## Written request
Switch every "Given" to "Task" in the stretch of lines from the one containing "Tap the 11:25 clock in status bar" through the one containing "Screen dimensions: 221x187", and give only those lines back, with everything else unchanged and the pictures left out.

Records of locating words and elements
━━━
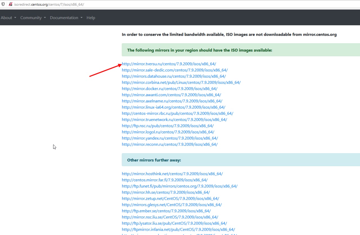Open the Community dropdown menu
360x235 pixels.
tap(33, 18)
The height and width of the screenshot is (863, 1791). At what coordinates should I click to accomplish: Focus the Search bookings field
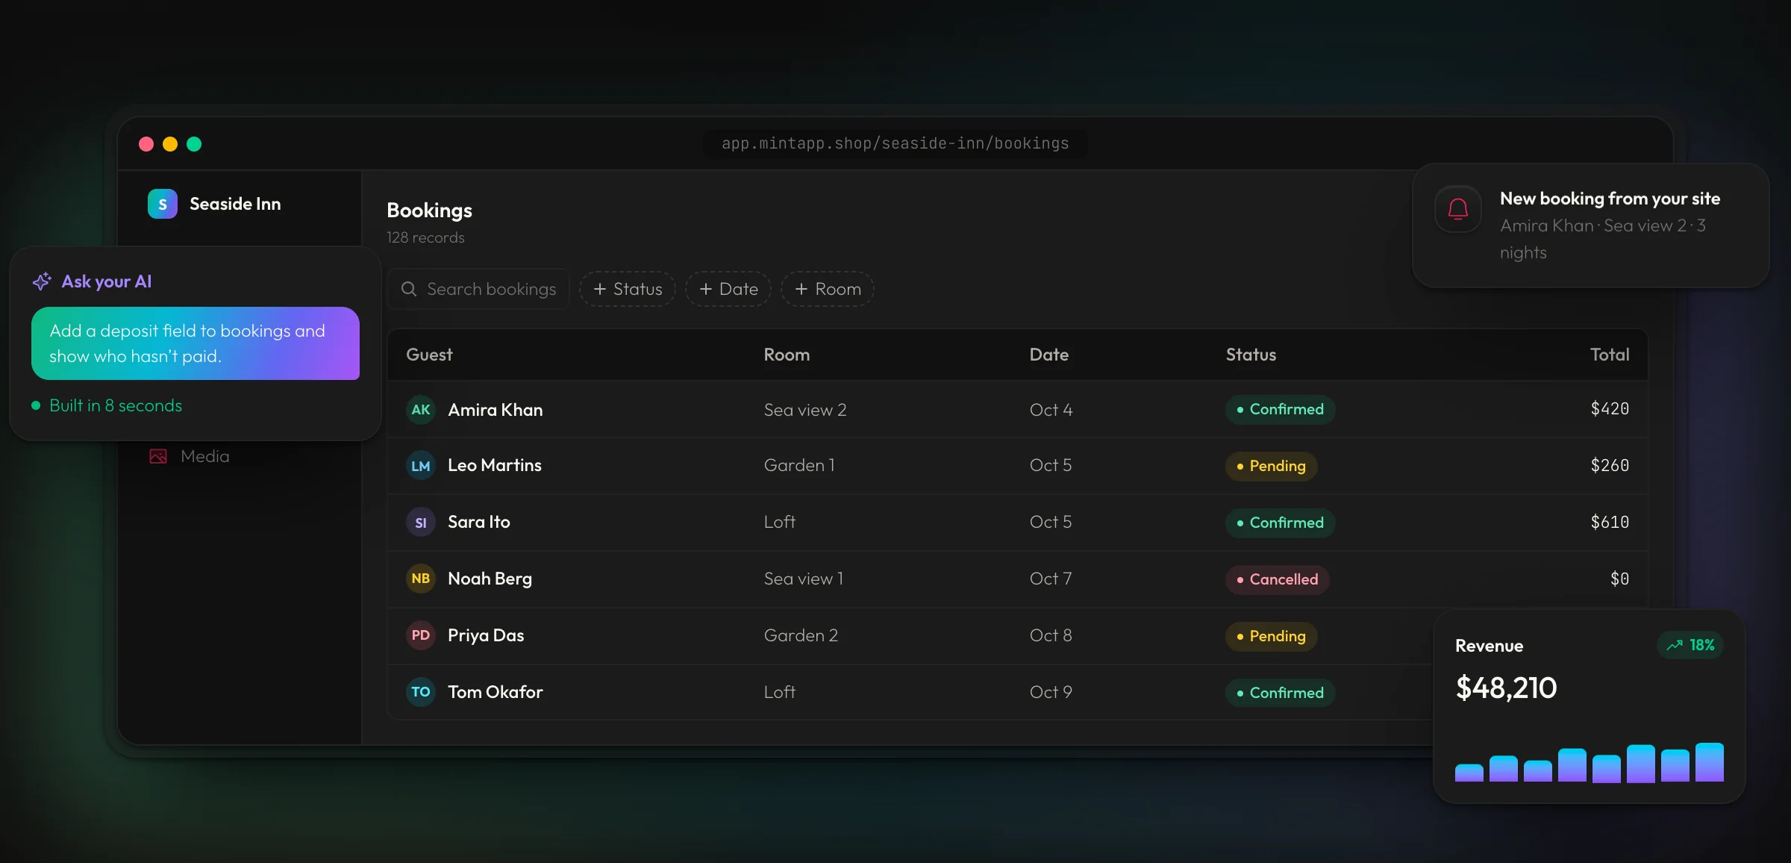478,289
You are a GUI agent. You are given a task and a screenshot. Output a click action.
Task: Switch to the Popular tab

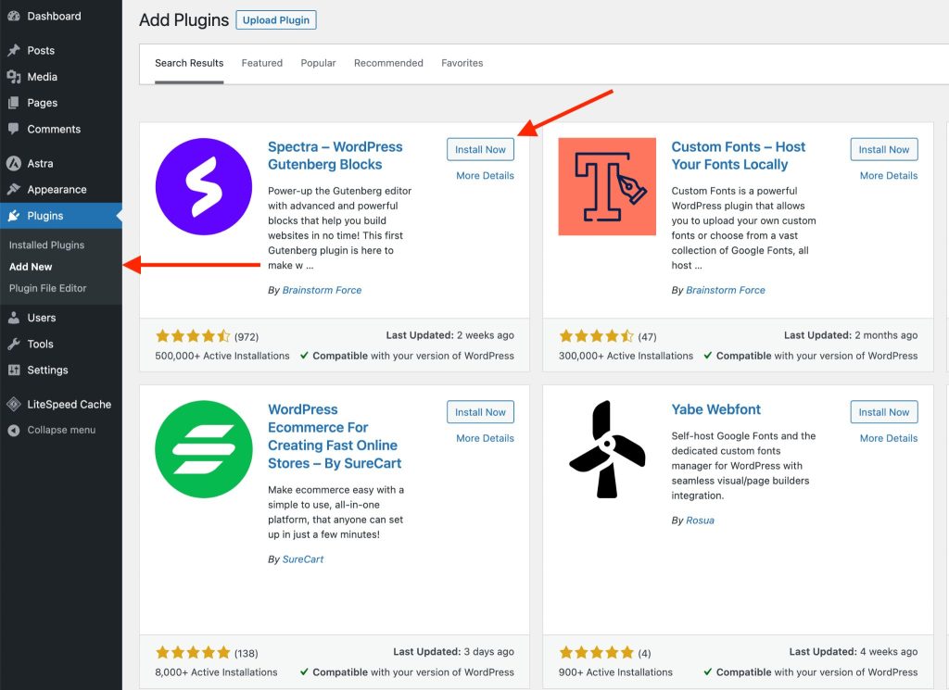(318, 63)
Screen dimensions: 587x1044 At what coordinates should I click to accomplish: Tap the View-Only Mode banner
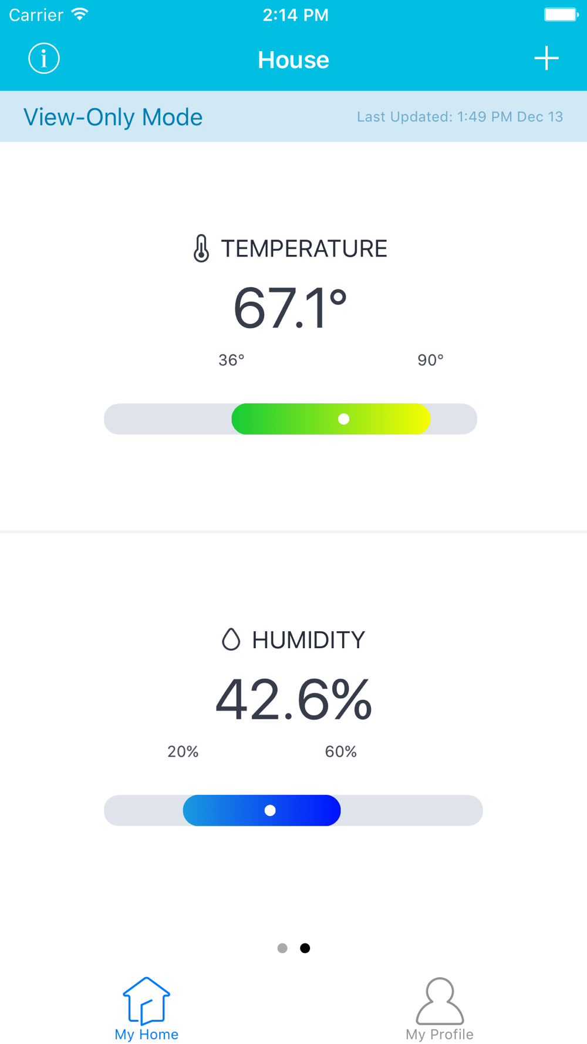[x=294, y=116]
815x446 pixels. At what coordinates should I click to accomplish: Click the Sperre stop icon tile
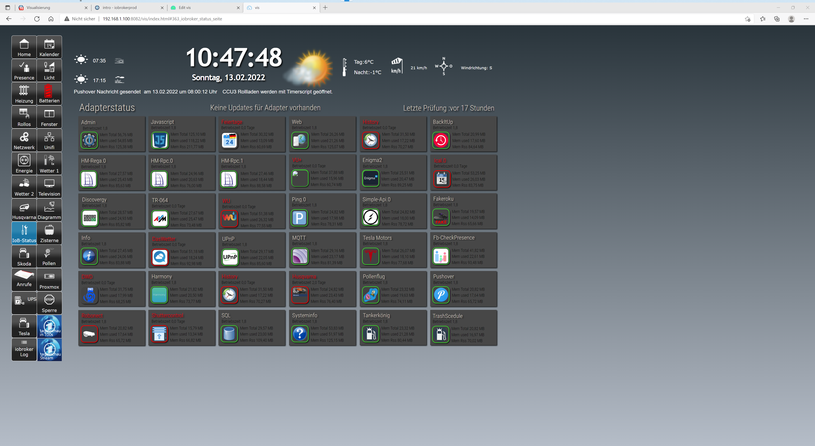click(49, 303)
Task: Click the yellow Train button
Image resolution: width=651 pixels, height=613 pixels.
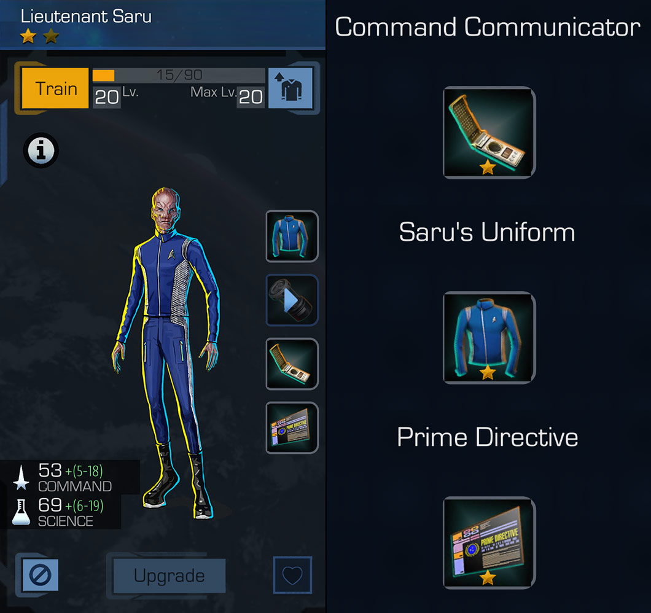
━━━
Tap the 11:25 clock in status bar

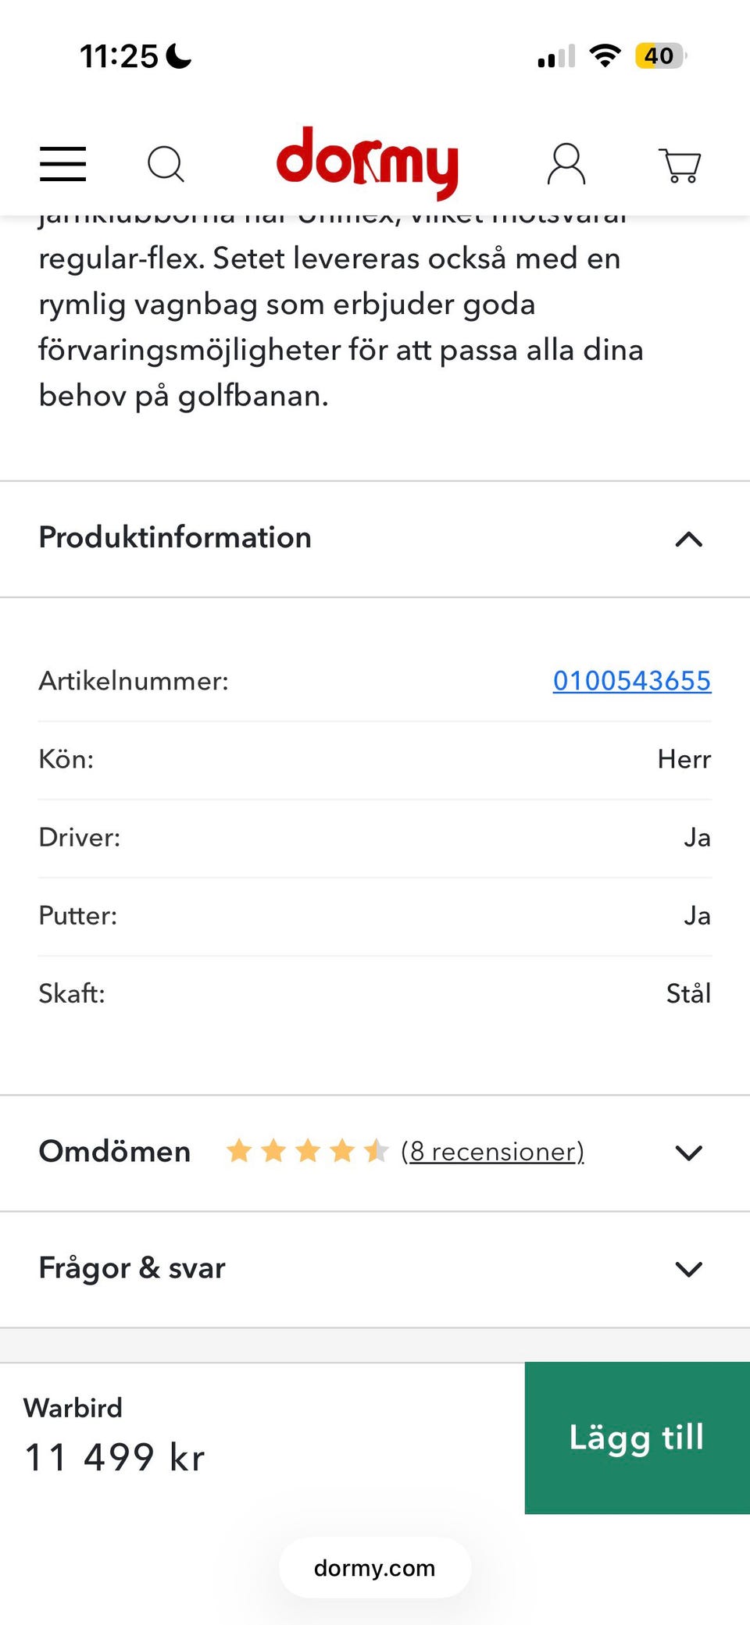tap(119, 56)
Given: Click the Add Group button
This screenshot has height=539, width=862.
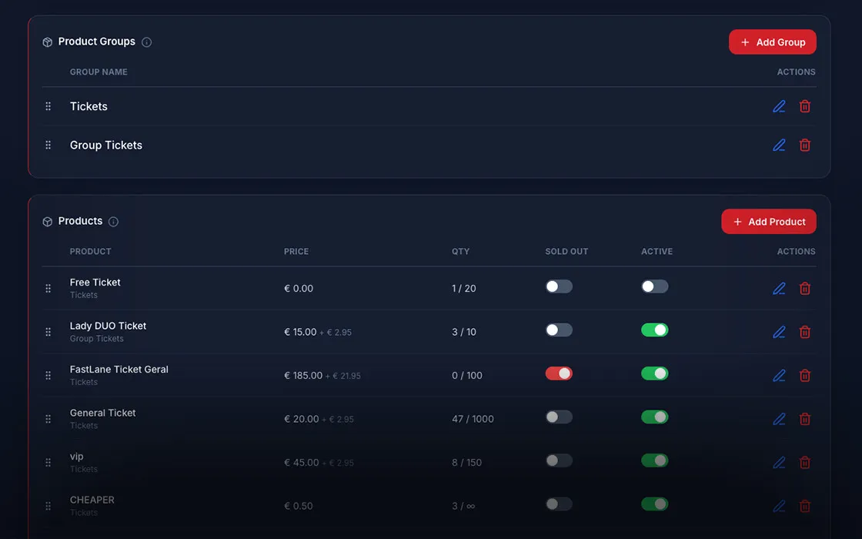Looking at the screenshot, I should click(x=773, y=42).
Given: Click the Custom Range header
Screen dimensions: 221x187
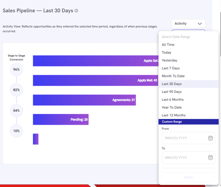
━━━
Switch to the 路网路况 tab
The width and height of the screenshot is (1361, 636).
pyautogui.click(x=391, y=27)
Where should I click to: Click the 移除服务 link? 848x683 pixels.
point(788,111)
━━━
## Exercise output
Tap the 11:25 clock in status bar

tap(119, 56)
Task: Click the Add Group button
This screenshot has height=539, width=862.
Looking at the screenshot, I should click(x=773, y=42).
Task: Click the Custom Range header
Screen dimensions: 221x187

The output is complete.